Murkowski was equally perplexed by the department’s approach to hydropower, saying it was among the “forgotten renewables” that never received sufficient funding from DOE. The potential, she said, “is so untapped” yet “it doesn’t seem like a priority.”
Poneman said the proposed budget actually increases funding for hydropower development.
“It still looks pretty meager when you compare it to wind and solar,” Murkowski said.
Also on Thursday, the committee in a 21-1 vote approved and sent to the Senate floor the nomination of Dr. Ernest Moniz, a Massachusetts Institute of Technology physicist, to serve as the nation’s 12th secretary of Energy, succeeding Steve Chu, who resigned.
In an unusually quick session, Wyden said Moniz, the subject of a confirmation hearing last week, is “more than up to the challenge” of wrestling with the nation’s energy needs, noting that he will use “the best science and the most current data in considering the issues.”
Moniz, Wyden said, might actually be the first energy secretary, should he be confirmed, “who instead of having to confront energy shortages and scarcity would instead oversee an era of abundant carbon reducing natural gas and dramatic growth of renewable energy technologies.”

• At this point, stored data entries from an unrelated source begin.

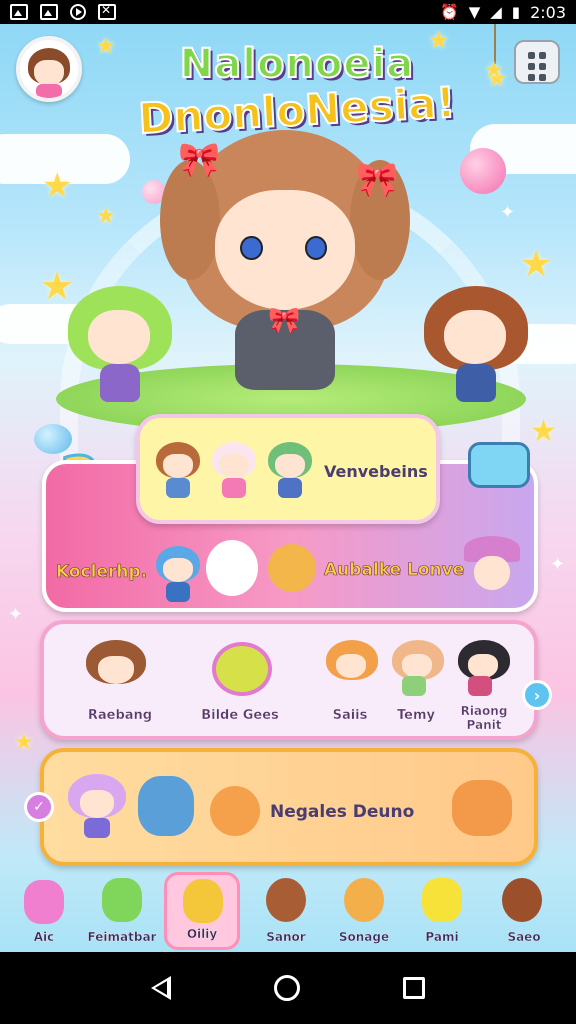 The width and height of the screenshot is (576, 1024). I want to click on image-notification-icon, so click(19, 12).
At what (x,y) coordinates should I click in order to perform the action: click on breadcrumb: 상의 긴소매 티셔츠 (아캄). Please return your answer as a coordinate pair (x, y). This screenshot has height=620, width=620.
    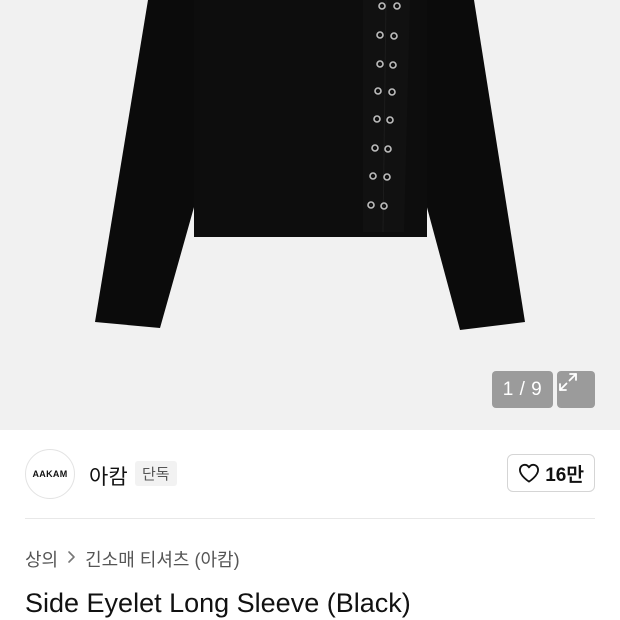
    Looking at the image, I should click on (132, 559).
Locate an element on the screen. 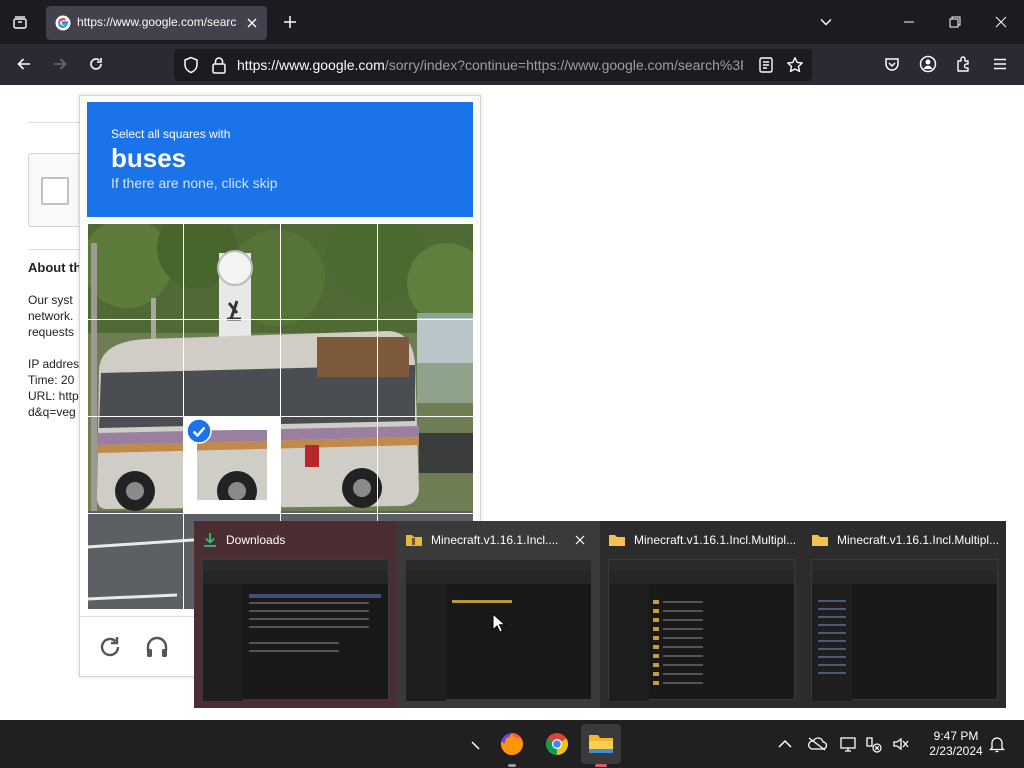  cloud-off-icon is located at coordinates (818, 744).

Murkowski urged other Republicans on the panel to support Moniz.
“I think he will focus on an energy policy that is affordable, abundant, clean, diverse and secure,” she said. “He recognizes that energy is good. He’s thoughtful, he’s considered.”
The lone holdout was Sen. Tim Scott (R-S.C.), who expressed concern that the administration’s plan to cut funding for a project to transform plutonium into nuclear reactor fuel will adversely affect his state.
“As his resume indicates, Dr. Moniz is a well-educated and experienced nominee. However, his lack of clarity on the future of the MOX program – a project critical to South Carolina and to the safe disposal of 34 tons of weapons grade plutonium, in keeping with our international treaties – led me to a ‘no’ vote today,” Scott said. “Clarity is something all too rare in Washington, and, as of today, Dr. Moniz’s position on the future of the MOX program is murky at best. Given what is at stake, that is unacceptable.”